Teaching English In China: Lessons from Teaching at the Chongquing University of Posts and Telecommunications

Wendy Lewis-Rakova



In the school year 1997–98, I was asked to teach English at the University of Posts and Telecommunications (CUPT) in Chongqing. We lived in a small village in the mountains up outside Chongqing, which was beautiful and above the smog, and historical besides. This was where the nationalist government had had its headquarters during World Ware II, and one could visit Chiang Kai-shek’s and Stilwell’s homes as well as numerous foreign embassies. It was a lovely area with resorts for rich Chinese, much easy hiking in beautiful countryside and many sightseeing areas. There were two monasteries in our town, one Buddhist with the best vegetarian food I've ever had, and one Taoist, with the cave where reputedly Lao Tsu had retired to write his poetry.
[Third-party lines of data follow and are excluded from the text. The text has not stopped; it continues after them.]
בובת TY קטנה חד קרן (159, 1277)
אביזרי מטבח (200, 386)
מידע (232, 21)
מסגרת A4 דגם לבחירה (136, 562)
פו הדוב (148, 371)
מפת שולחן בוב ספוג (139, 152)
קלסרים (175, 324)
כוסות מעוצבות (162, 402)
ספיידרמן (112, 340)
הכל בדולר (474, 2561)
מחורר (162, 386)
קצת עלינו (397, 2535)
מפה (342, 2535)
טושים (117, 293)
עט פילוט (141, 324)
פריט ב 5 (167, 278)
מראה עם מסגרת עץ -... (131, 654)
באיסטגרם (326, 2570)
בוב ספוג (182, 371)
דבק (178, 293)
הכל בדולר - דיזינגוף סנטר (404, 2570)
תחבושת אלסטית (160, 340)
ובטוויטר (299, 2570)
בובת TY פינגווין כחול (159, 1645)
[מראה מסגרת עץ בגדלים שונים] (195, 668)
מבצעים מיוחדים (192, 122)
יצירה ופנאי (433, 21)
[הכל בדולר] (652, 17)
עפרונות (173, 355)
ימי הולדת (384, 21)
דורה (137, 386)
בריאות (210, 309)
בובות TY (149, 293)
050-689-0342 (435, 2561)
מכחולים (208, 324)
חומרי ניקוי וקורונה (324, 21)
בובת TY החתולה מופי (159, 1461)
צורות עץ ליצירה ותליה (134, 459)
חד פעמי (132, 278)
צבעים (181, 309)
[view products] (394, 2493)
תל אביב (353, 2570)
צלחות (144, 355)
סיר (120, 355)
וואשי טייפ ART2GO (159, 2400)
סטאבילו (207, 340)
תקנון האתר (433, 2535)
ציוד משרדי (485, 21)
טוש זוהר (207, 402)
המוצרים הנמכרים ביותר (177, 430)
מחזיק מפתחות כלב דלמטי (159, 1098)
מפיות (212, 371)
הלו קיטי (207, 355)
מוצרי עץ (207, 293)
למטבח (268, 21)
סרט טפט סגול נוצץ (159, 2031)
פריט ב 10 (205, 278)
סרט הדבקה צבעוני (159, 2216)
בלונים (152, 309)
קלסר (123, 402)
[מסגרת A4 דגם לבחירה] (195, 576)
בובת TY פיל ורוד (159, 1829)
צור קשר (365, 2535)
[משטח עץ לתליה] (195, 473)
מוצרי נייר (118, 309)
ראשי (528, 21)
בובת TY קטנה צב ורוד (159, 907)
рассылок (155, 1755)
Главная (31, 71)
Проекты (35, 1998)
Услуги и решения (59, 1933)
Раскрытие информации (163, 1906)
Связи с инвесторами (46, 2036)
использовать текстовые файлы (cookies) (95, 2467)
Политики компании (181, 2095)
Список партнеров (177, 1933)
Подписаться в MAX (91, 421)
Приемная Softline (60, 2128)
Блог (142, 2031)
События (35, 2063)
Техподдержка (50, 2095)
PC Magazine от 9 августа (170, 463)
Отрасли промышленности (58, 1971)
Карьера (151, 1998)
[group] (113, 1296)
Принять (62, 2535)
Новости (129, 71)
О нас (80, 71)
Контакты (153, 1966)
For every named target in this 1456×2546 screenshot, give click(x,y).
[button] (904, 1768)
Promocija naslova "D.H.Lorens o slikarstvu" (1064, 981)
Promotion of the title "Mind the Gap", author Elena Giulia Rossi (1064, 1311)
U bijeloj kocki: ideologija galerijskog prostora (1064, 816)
 Two foreign languages, Russian and English, competed a long time for a prime position in China. The traces of this competition are evident in the not very distant past and can be seen even now. Sun Yat-sen, China’s great revolutionary leader, was educated mainly in American schools in Hawaii and in an English medical college in Hong Kong. In 1911, he decreed that English be taught to Chinese students. His successor, Chiang Kai-shek, was educated in Moscow, but Mao Tse-tung shunned most contact with the non-Chinese world. Indeed, even today, foreign experts are invited to make their short contributions and leave.